This page describes the XML parser in the library. The parser takes its source input as a string, and produces as output a hierarchical tree structure representing the document. There are also formatter classes that take the document structure and produce a string representation of the document as output.
The reason for using strings as input and output rather than files is for two reasons. Firstly, it is more flexible - a file can be turned into a string easily, but not vice-versa (without using a temporary file). Secondly, it allows the parser to use the built-in string scanning functions, which increase parse speed. The downside of using strings is that the document has to be read into memory prior to parsing, so the parser may not be suitable for really huge documents.
The parser is contained in the class xml.XmlParser
, which has a parse
method for parsing a string. It returns a xml.XmlDocument
object, or fails if the input was not well-formed. Here is an example program.
import
io(stop, write),
lang(to_string),
xml(XmlParser)
procedure main()
local p,s,d
p := XmlParser()
s := "<?xml version=\"1.0\" encoding=\"UTF-8\"?><simple></simple>"

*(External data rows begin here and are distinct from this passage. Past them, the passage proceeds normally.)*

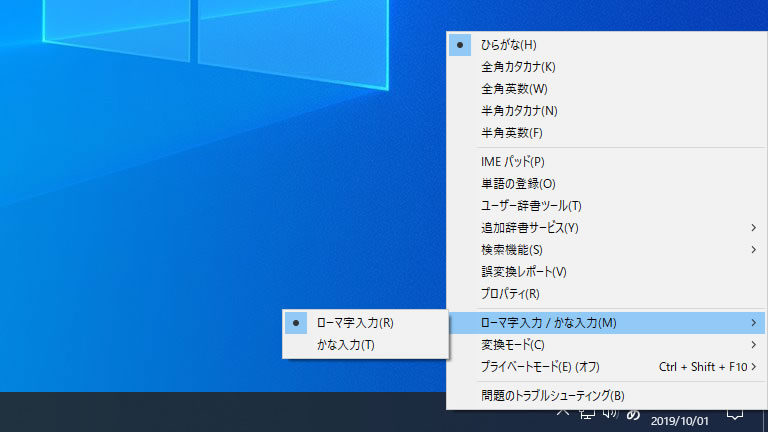Switch to 全角カタカナ(K) mode
This screenshot has width=768, height=432.
tap(518, 67)
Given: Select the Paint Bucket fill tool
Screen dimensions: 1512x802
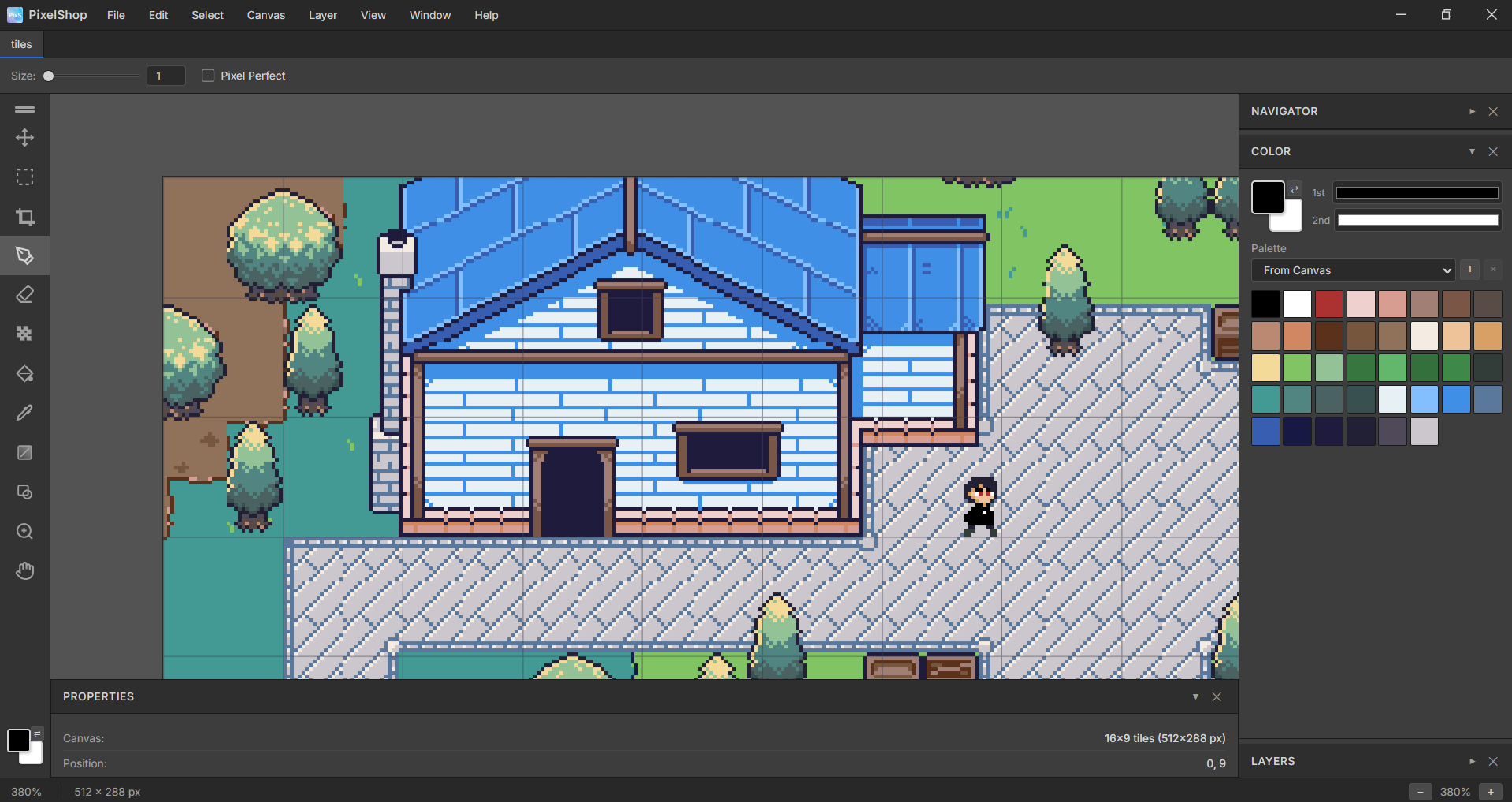Looking at the screenshot, I should click(24, 374).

d := p.parse(s) | stop("Couldn't parse:", &why)
write(to_string(d, 3))
end
If you have a file you need to parse, just load it into a string first using the io.Files.file_to_string()
method.
XmlDocument
and XmlElement
classesAs noted above, the parser returns an XmlDocument
instance. XmlDocument
has methods to inspect the result of the parsing. Most notably, the method get_root_element()
will return the xml.XmlElement
which is the root of the element structure :-
e := d.get_root_element()
The XmlElement
class has methods which enable you to search the children of the element, and to inspect the element attributes. For example, say that the element e represented the following structure :-
<top a1="val1" a2="val2">
<inner a3="val3">
Some text
</inner>
</top>
Then
e.get_name() # "top"
e.get_attribute("a1") # "val1"
e.get_attribute("a2") # "val2"
e.get_attribute("absent") # fails
f := e.search_children("inner") # sets f to another XmlElement, representing
# inner. If there were several inner elements,
# it would suspend them in sequence.
e.search_children("absent") # fails
f.get_string_content() # " Some text "
f.get_trimmed_string_content() # "Some text"
Please see the API documentation for more details.
The parser fires three types of event during parsing :-
XmlParser.WARNING_EVENT
- a warning messageXmlParser.VALIDITY_ERROR_EVENT
- a message indicating a validity errorXmlParser.FATAL_ERROR_EVENT
- a message indicating a fatal error, ie the string being parsed is not a well-formed xml document. Only one such message is ever fired.A fatal error will mean that the parse
method will fail. A validity error won’t cause the parse
method to fail because a well-formed xml document can still be constructed and used. However, the parser will count the number of validity errors, and this count can be accessed in the XmlDocument
’s validity_errors
field. Warnings can safely be ignored - they just indicate that the source document could be improved in certain respects.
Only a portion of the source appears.